Publishers Weekly Spring 2010 Hardcovers: Fiction/First Novels & Collections

(Pretend All Your Life is one of only 25 books mentioned for Spring)

five star book review "This tight-knit, closed-within-itself piece brims over with moral questions Life and death flow through and around our protagonist. An extremely memorable fictional invention, Dr. Gallin struggles in the end to find the righ t way, to give of himself so that others may live a better life. The characters' personal internal processes convince and compel, they lift us up and take us along, as we feel the pain and doubt. My congratulations to Mr. Mackin. I recommend this unreservedly. How is it that a debut piece can be so polished, deep, and effective?"

excerpt from Luke's review at LibraryThing.com

five star book review "The images Mackin presents are striking and original, and will linger in your mind long after you've finished the novel. (It) reads like a Dostoevsky introduction to Robert Franks' snapshots of that great American sadness that we have never been able to distinguish from wealth. It is relentless but never tiring, it thinks without being meditative, and speaks, but never louder than truth is spoken. It should not be missed."

excerpt from Oscar Moore's review at Goodreads.com

five star book review "This wonderfully written novel tells the story of the insight Richard (Gallin) gains from several characters experiencing similar struggles with personal choices in a world that changed completely in a single day. This is an excellent story, unsettling to readers who have repressed the emotions they experienced in the time after 9/11 or some other life changing incident."
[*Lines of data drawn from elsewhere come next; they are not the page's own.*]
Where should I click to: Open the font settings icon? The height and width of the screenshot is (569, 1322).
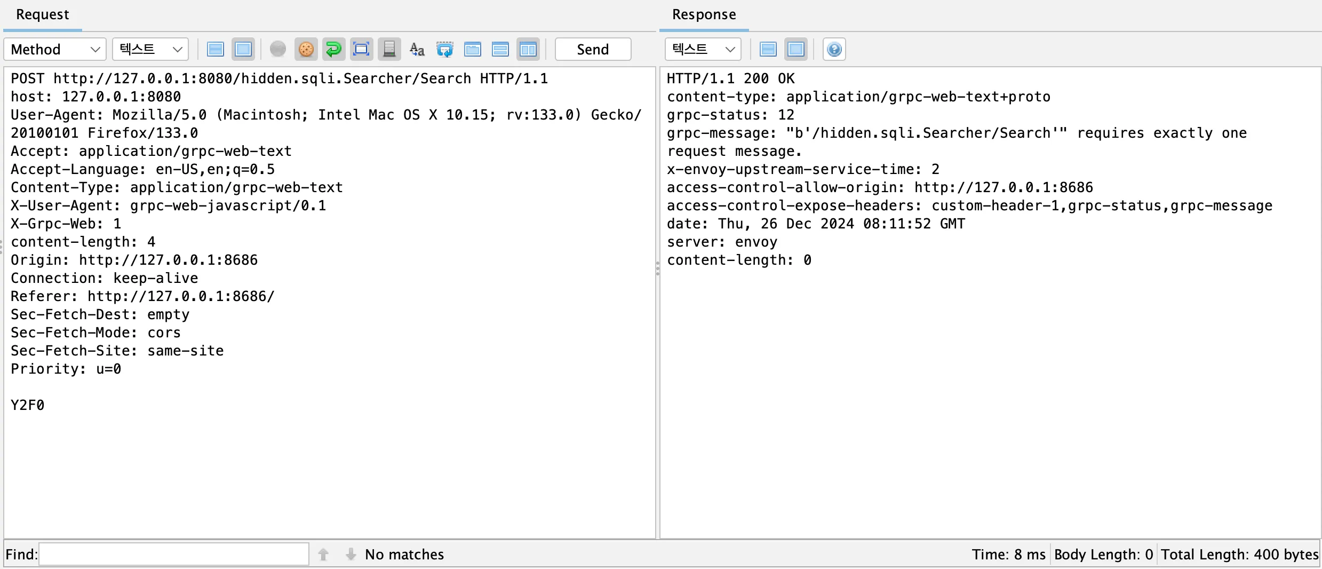click(x=416, y=49)
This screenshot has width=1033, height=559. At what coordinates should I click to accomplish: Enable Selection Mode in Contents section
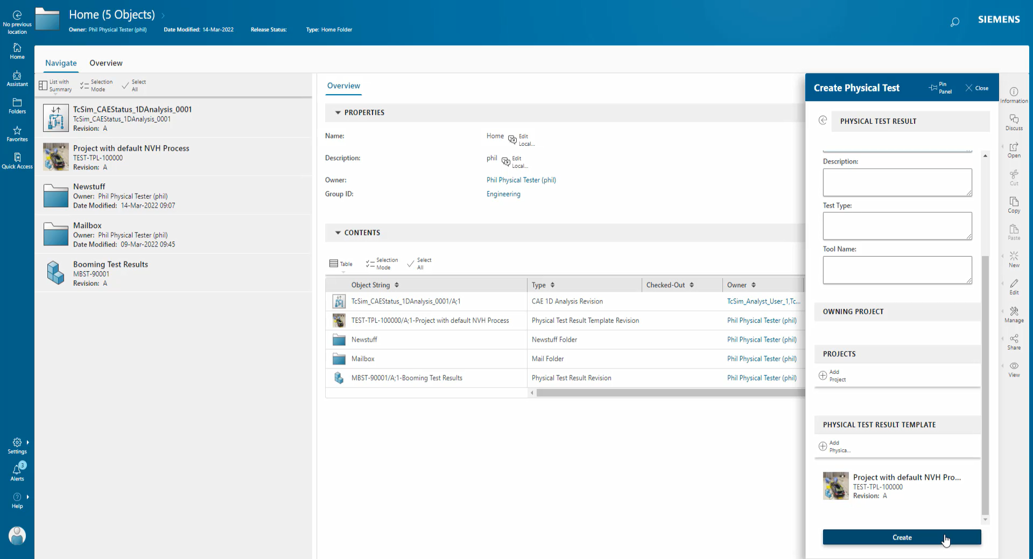click(382, 264)
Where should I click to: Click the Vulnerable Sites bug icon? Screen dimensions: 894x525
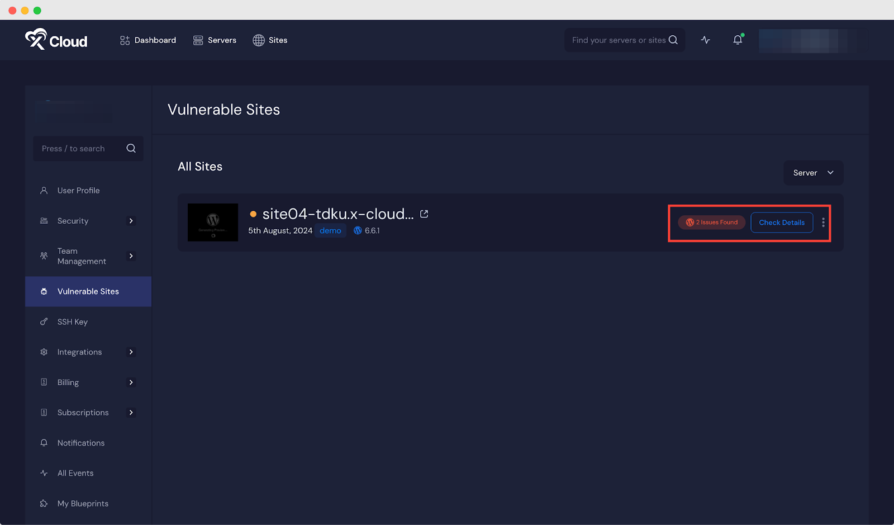click(x=44, y=291)
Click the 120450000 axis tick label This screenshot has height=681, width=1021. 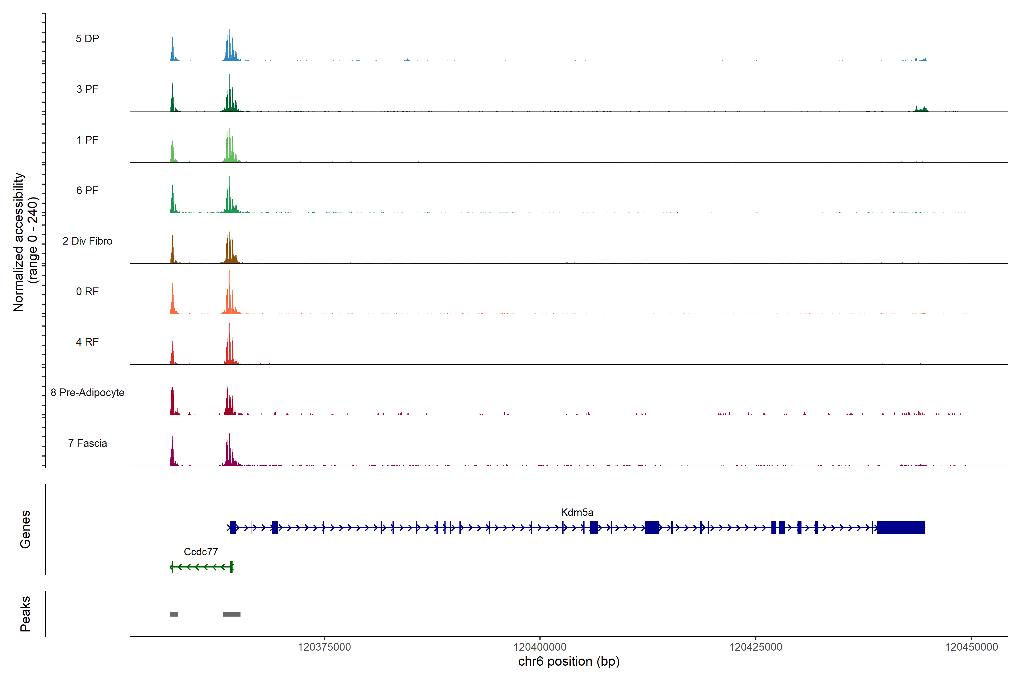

excerpt from Gary Severance's review at LibraryThing.com

Four Star Book Review "This book combines suspense and a strong plot with an introspective quality that is a rare treat. Each of the featured characters is engaged in a search for something bigger and more meaningful in their lives, and each deeply flawed but relatable character attempts to reach a higher, more mindful plane of existence in a variety of ways ranging from total disengagement from their previous life to murder to blackmail. The combination of gripping events like these and the real feeling of yearning sewn into the fabric of the plot makes this book a complex and rich look at how a single event can cause many people to willfully change the course of their lives."